施術兵器の開発を行う片手間、ネルの仕事を手伝い、さらにはファリン・タイネーブと共にエリクール内部に不穏な動きがないかどうかの調査、及びサンマイト・グリーテン・アーリグリフの状況調査、さらにはエクスキューショナーの影響下で凶暴化したモンスターの駆除など、まさに目が回るほどの忙しさだった。

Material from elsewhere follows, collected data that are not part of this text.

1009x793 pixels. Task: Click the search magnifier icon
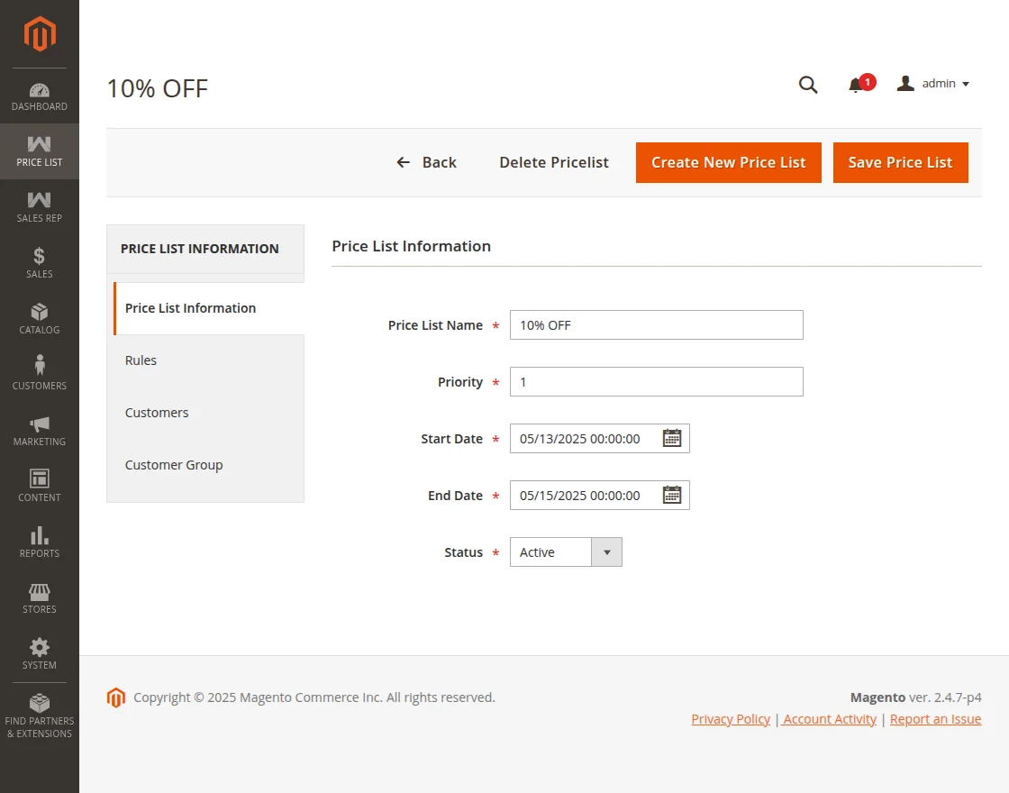[x=808, y=85]
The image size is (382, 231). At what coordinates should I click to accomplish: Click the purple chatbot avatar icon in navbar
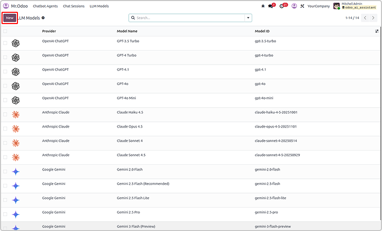click(x=294, y=6)
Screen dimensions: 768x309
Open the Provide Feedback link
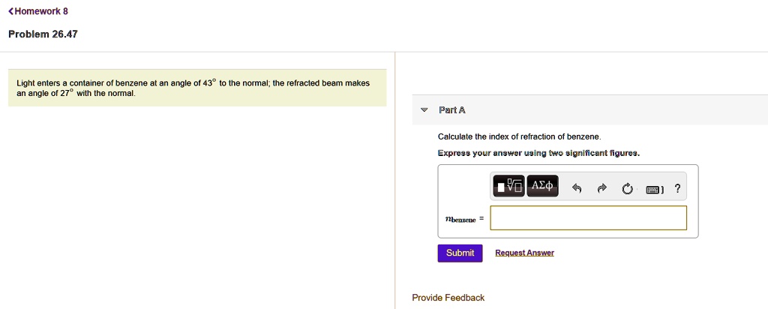point(448,298)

ネルの睡眠時間はもちろん削られていたが、フェイトはそれ以上に休んでいなかった。
「気づかれないようにしてたんだけどな」
「とっくに気づいてたさ。でも、なかなかあの二人が尻尾をつかませなくてね」
「いったい何をしたのさ」
「なに、ちょっと脅しただけだよ。私のフェイトに何するんだ、ってね」
「ちょ──」
突然の台詞に、顔中が真っ赤に染まる。
「あんたは、そこまでのことをしなくたっていいんだ。それこそ、何もしてなくたっていい。あんたは私の傍にいてくれれば、それで充分なんだ」
彼女は近づいてきて、自分の手を取る。
「私は、あんたと離れるつもりはないよ。あんたが宇宙に行くっていうんなら、私も一緒についていく。その心構えが、私にもできたんだ」
「ネル」
「もちろん、あんたが嫌だっていうんなら、それまでだけどね」
「嫌なわけないだろ」
彼もその手を握り返した。
「その言葉だけで充分だよ。ありがとう、ネル」
「どういたしまして。それじゃ悪いんだけどさ、ちょっと仕事がたてこんでるんだ。手伝ってくれるかい?」
驚いて目を見開く。
(手伝ってくれ、だって?)
今まで、彼女は自分にそんなことを言ったことはない。
それは、信頼の裏返し。
「ああ、もちろんだよ」
「助かるよ」
ふふ、と笑った彼女は、いつものようにマフラーに顔を埋めて見つめてきた。
「それにしてもあんた、あまり変な夢は見ないでくれよ?」
「え?」
頭の中が真っ白になる。
「あまり寝言を言うから、集中できなかったじゃないか」
「寝言って、何を」
「秘密」
くすくす、とネルは笑った。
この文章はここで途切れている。